Saved entries

________

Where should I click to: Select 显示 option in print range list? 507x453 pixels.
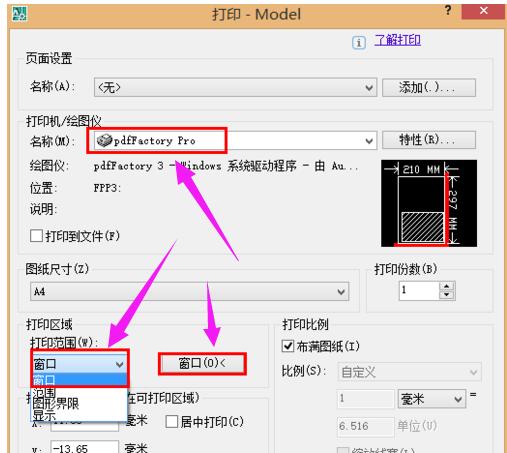point(44,416)
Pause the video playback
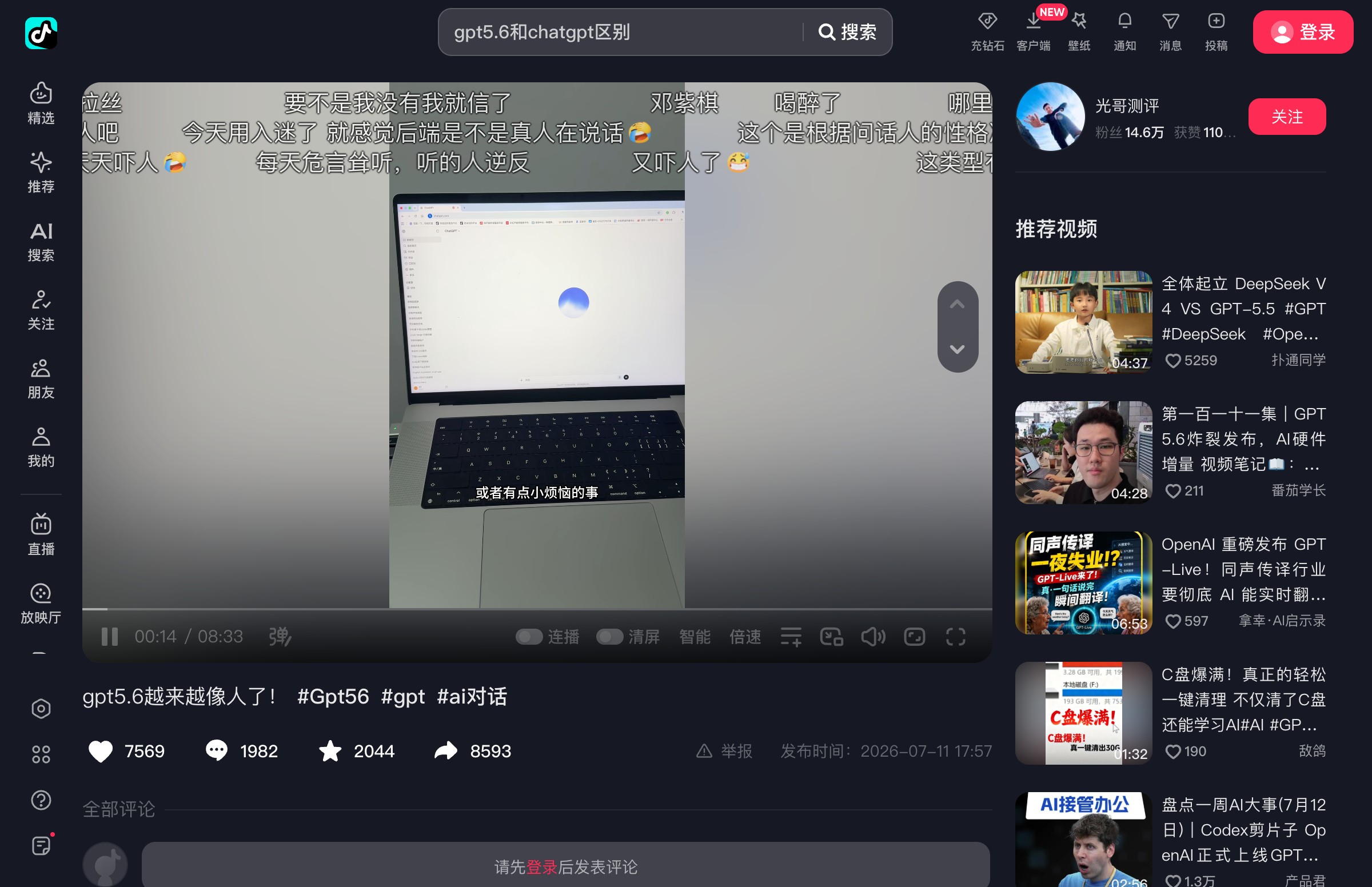This screenshot has height=887, width=1372. [109, 637]
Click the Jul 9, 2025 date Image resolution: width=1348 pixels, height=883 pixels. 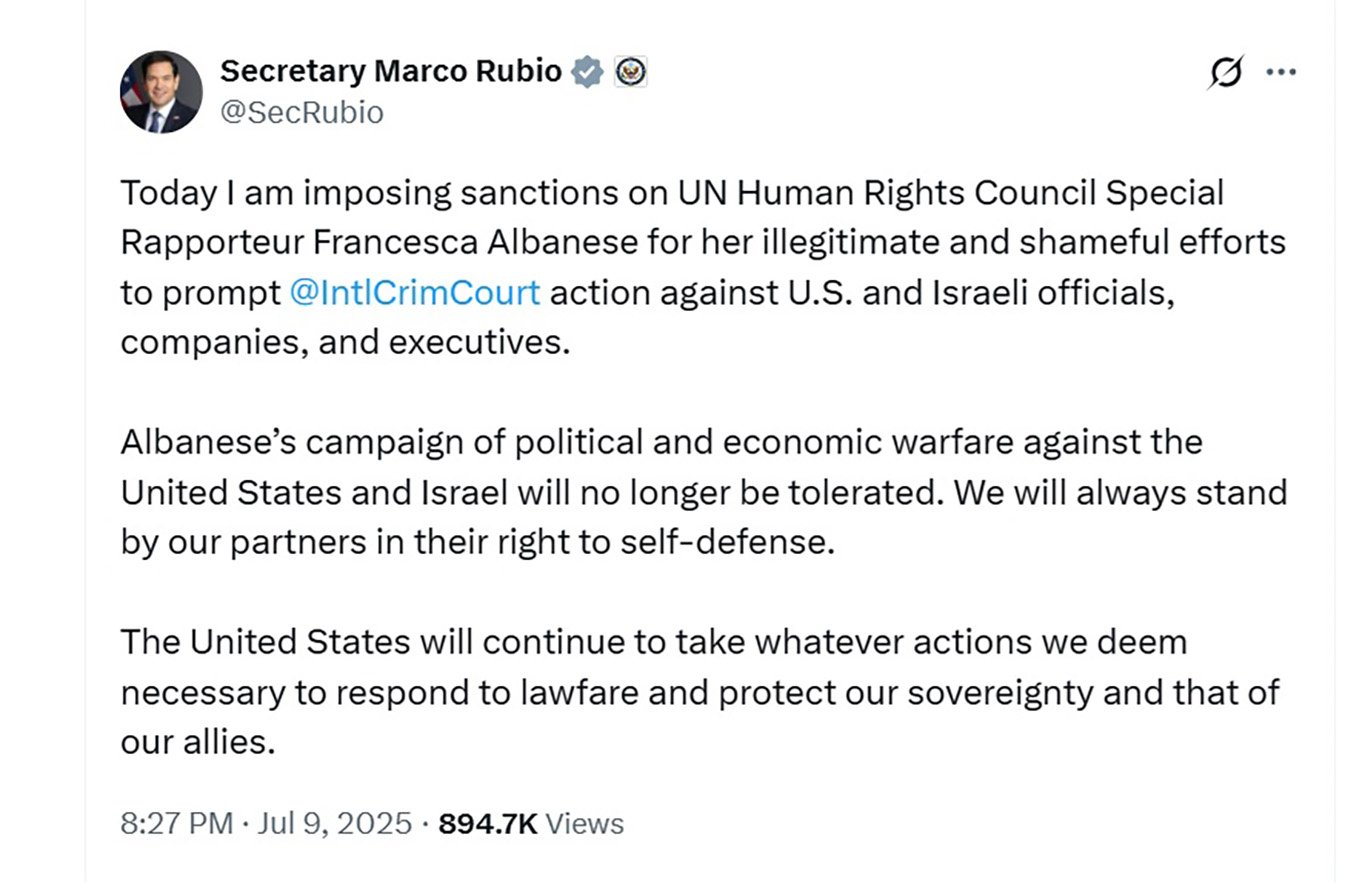pyautogui.click(x=334, y=823)
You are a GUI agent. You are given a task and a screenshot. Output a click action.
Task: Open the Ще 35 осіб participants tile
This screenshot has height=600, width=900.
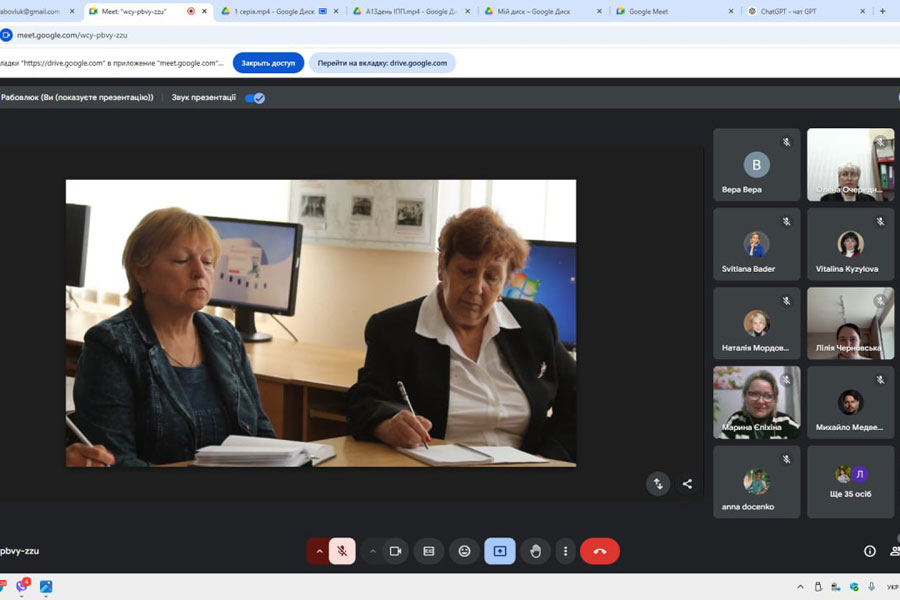(x=850, y=482)
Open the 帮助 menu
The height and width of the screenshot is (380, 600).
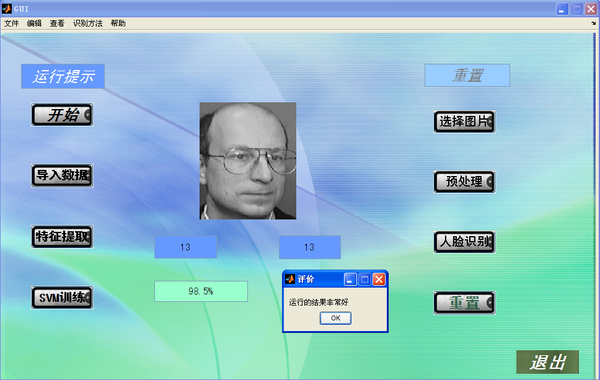tap(118, 23)
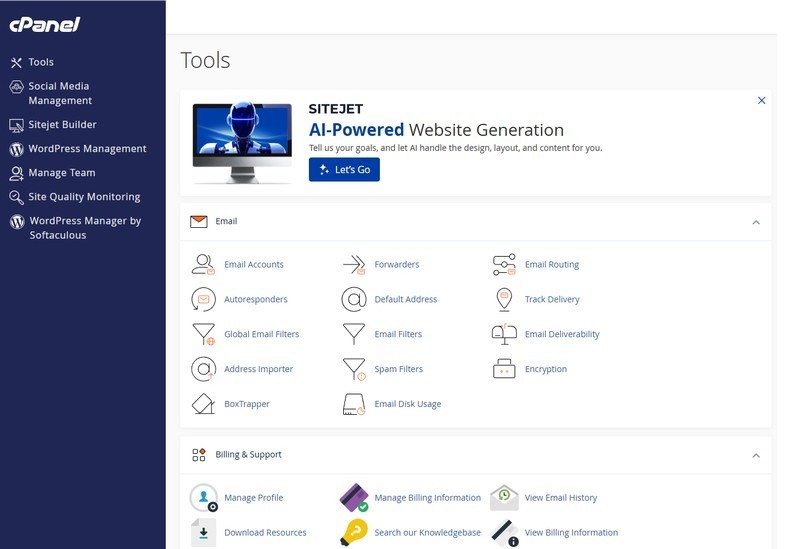Open the Spam Filters funnel icon
Screen dimensions: 787x549
click(354, 369)
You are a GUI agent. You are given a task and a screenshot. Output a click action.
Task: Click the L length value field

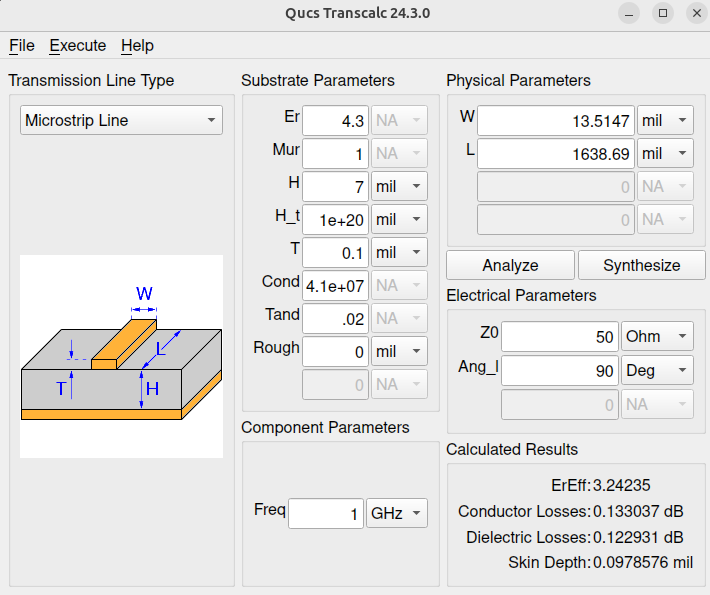[557, 154]
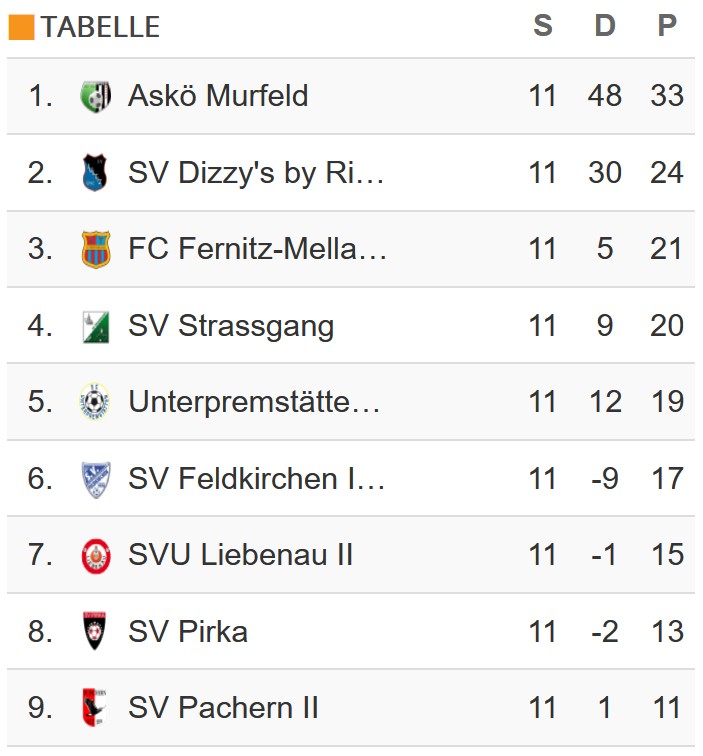Click the SV Pirka club crest

point(95,632)
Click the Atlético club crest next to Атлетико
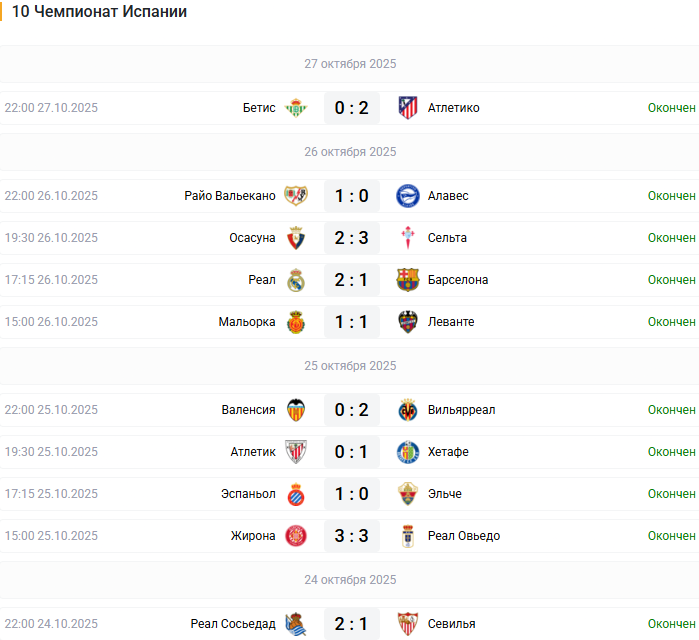699x640 pixels. coord(408,108)
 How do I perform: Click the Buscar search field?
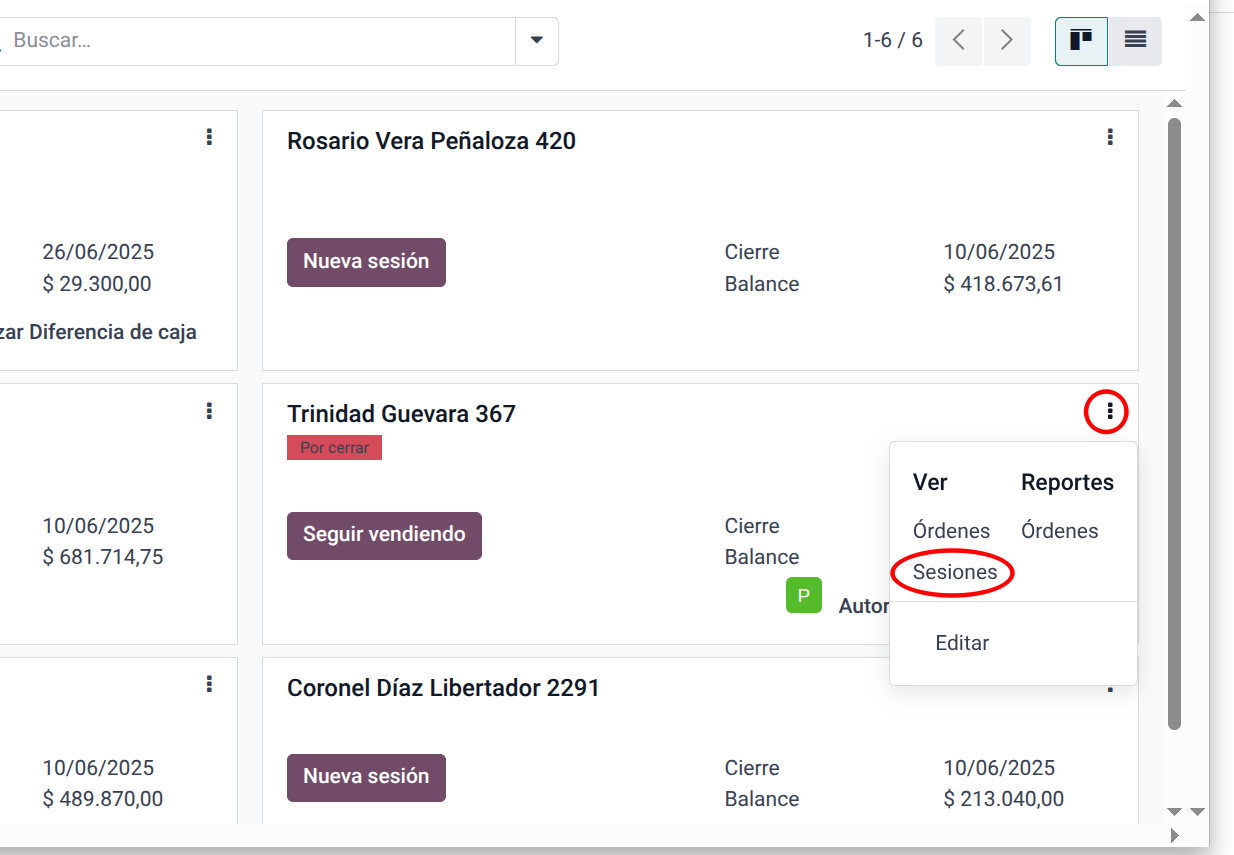click(260, 41)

________

Description of the task |
Starting at the line that contains "Click the Atlético", reproduce exactly and only the lines through the end of the entries above, with the pictures excluded.

Result of the exercise |
Click the Atlético club crest next to Атлетико
699x640 pixels. coord(408,108)
 How do I perform: Click the Buscar search field?
click(260, 41)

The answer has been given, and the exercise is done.